A conversa interceptada mostra o senador solicitando recursos adicionais ao banqueiro para que um filme sobre o ex-presidente Jair Bolsonaro pudesse ser concluído. O argumento usado foi o de que a família corria o risco de dar calote em contratos e perder o elenco e a equipe da produção.
O episódio é descrito em detalhes pelo jornalista Moisés Mendes no Diário do Centro do Mundo. O caso é enquadrado como o obstáculo mais novo e mais inesperado da trajetória política de Flávio.
Segundo a análise de Mendes, o senador já havia recebido R$ 61 milhões do banqueiro antes de solicitar o aporte extra. Mesmo assim, alegava risco de inadimplência com fornecedores do projeto cinematográfico.
O que torna o episódio revelador, segundo Mendes, não é apenas o valor envolvido, mas o tom da conversa captada pelo grampo. Flávio aparece pedindo os recursos “meio sem graça, como quem pede uns trocados a um amigo para fechar o mês”, nas palavras do próprio colunista. A ligação foi encerrada com um “fique com Deus” — despedida cristã que contrasta com o caráter do negócio tratado.
Vorcaro, até então associado principalmente ao centrão e ao senador Ciro Nogueira (PP-PI), emerge agora como figura central no financiamento de um projeto da família Bolsonaro. A conexão revelada pelo grampo surpreendeu, segundo o colunista, até os adversários mais atentos do clã.
Flávio Bolsonaro acumula um histórico extenso de investigações.
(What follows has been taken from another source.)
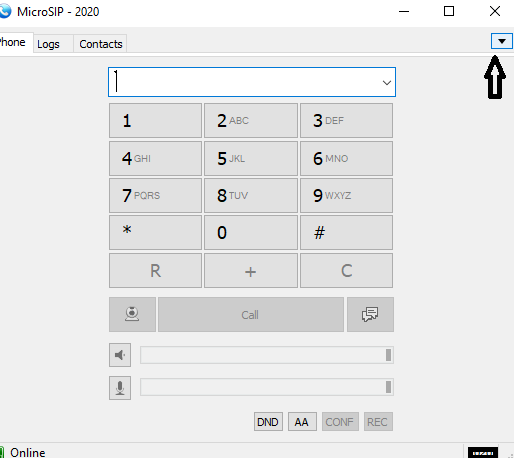Mute the speaker volume icon
This screenshot has width=514, height=458.
[120, 355]
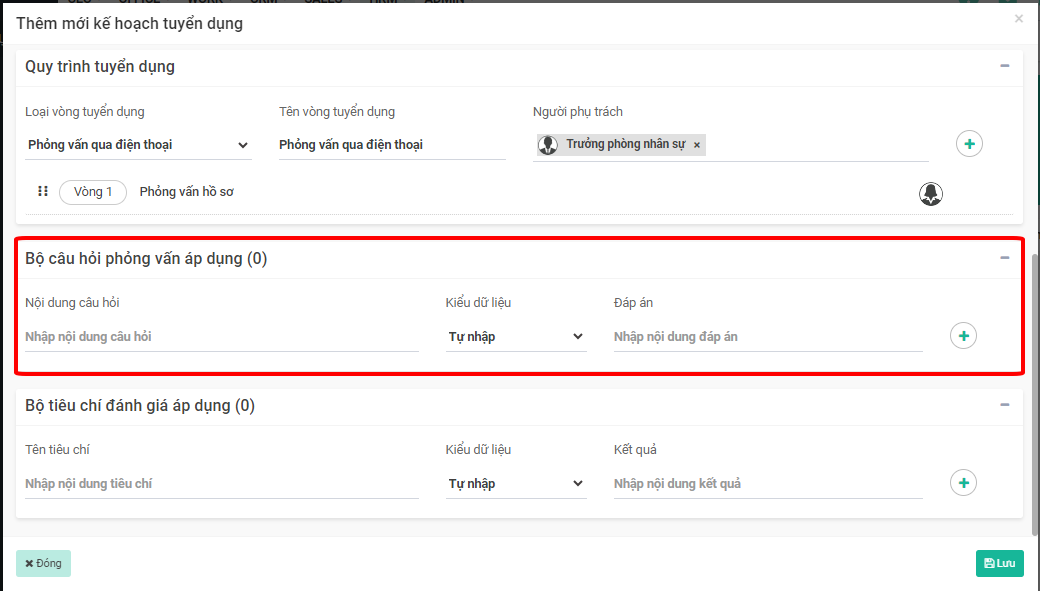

O caso mais conhecido é o das “rachadinhas”, esquema de desvio de salários de assessores quando ele era deputado estadual no Rio de Janeiro, com suspeitas de envolvimento de milicianos de Rio das Pedras.
Na avaliação de Mendes, foi justamente um negócio cinematográfico — e não as conexões com milícias — que pode ter produzido o dano mais grave à sua candidatura presidencial. O senador vinha se movimentando com cautela na pré-campanha para 2026, mantendo um perfil discreto e evitando declarações mais ousadas.
Mendes sugere que essa postura era calculada: Flávio sabia que havia “pregos por toda parte” em seu caminho e que qualquer movimento mais brusco poderia ser fatal para suas ambições eleitorais. O grampo com Vorcaro representa exatamente o tipo de exposição que o senador tentava evitar.
Jair Bolsonaro está inelegível por decisão do Tribunal Superior Eleitoral (TSE), e Flávio era tratado como a principal alternativa para manter o bolsonarismo competitivo na disputa pelo Palácio do Planalto em outubro de 2026. Com a conversa interceptada tornada pública e a figura de um banqueiro investigado no centro da trama, esse projeto enfrenta agora, na avaliação do colunista, seu teste mais severo.